Tag: uniforme de guerra

2
Sep

Razón y piel, difícil mezcla

Al salir de palacio, los Reyes y demás invitados al banquete arrojaron sobre los recién casados una lluvia de pétalos de rosa. Algunos de los cuales recorrieron esas calles, recovecos y escaleras por donde esos dos jovencitos iban al colegio dándoles igual todas las conmemoraciones, definiendo su atrevimiento.

Estaría por ver si cuando cumplieran setenta y tres años, hubieran formalizado o no su unión legendaria, aguardarían curiosidades y anécdotas, como ese su drama del día: que a la cría no le subía la cremallera de su chaqueta, ayudándole el jovencito, todo un galán; o que le colocase la chaqueta.

Ese era su vestido. Su cielo gris y húmedo. El gran secreto del día. El velo de seda que les dejaría la cara libre. Su diadema de perlas y diamantes.

La nena, en la mano no llevaba un ramo de orquídeas blancas, ni zapatos de satín blanco de suela gruesa y altos tacones, sujetos al empeine con una tira de plata adornada con perlas. Eran ellos.

Vestían su uniforme de guerra de la Marina británica. Es lo que les había contado su abuelo la tarde de antes, a raíz de una espada por la que le preguntaron. Posiblemente, el que sería su padrino, de finalmente llegar a casarse, con o sin condecoraciones. Alguien de tez blanca y ojos claros, pelo oscuro y ancha sonrisa feliz.

La misma crónica que ellos contarían al resto de sus amigos, o que guardarían para sí, entrañablemente, dispuestos a guardar sitio durante toda la noche, llevándose mantas y cestos de comida, para presenciar otra historia más, por cuando le autorizaran sus madres, mujeres a las que habrían de tratar como “alteza real”, para que ese teniente de justicia, anciano, les siguiera llenando de todos esos actos tan íntimos y propios.
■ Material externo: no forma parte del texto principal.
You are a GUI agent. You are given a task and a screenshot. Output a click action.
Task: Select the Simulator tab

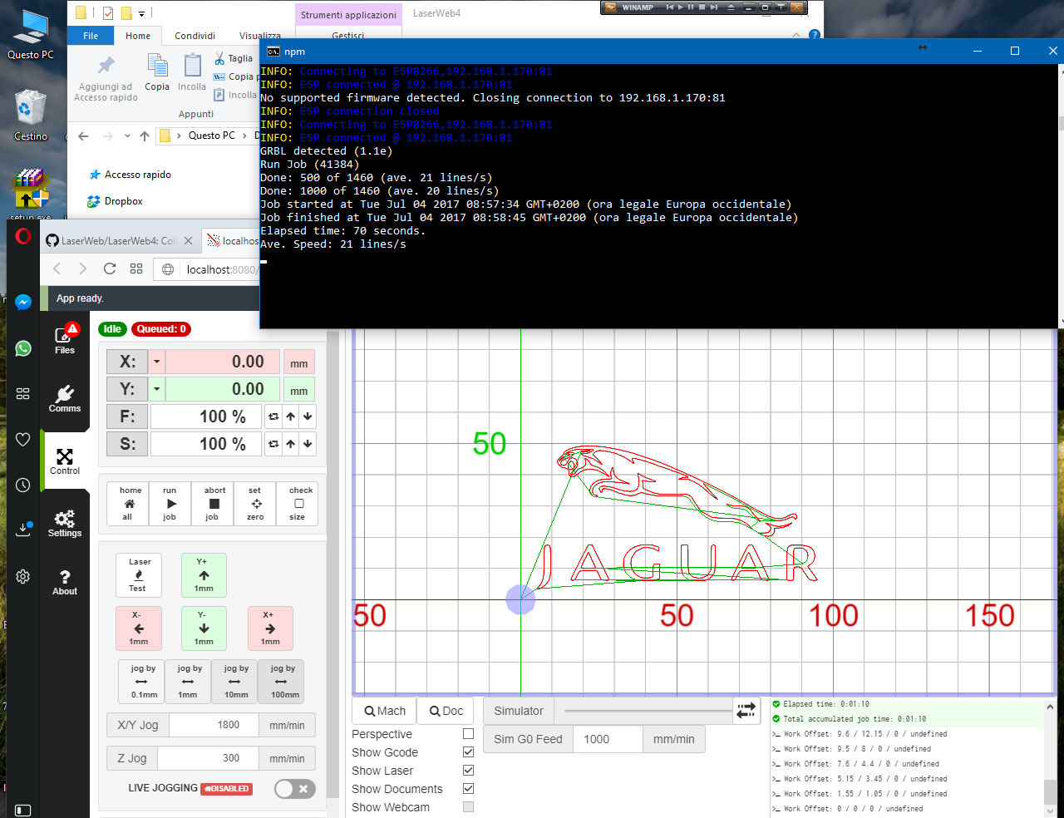pyautogui.click(x=517, y=711)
Gentes que necesitaban escuchar aquellas voces. Y así, todos, serían un poco testigos y un poco padrinos. Máxime, cuando el muchacho, dócilmente, compartió su otra ocurrencia, ayudando a su querida princesita con su lluvia de pétalos rosas haciéndolo todo muy fácil. A ella, con la que compartía sus valores y se hacía crecer, aunque no entendiese el juego de las horquillas.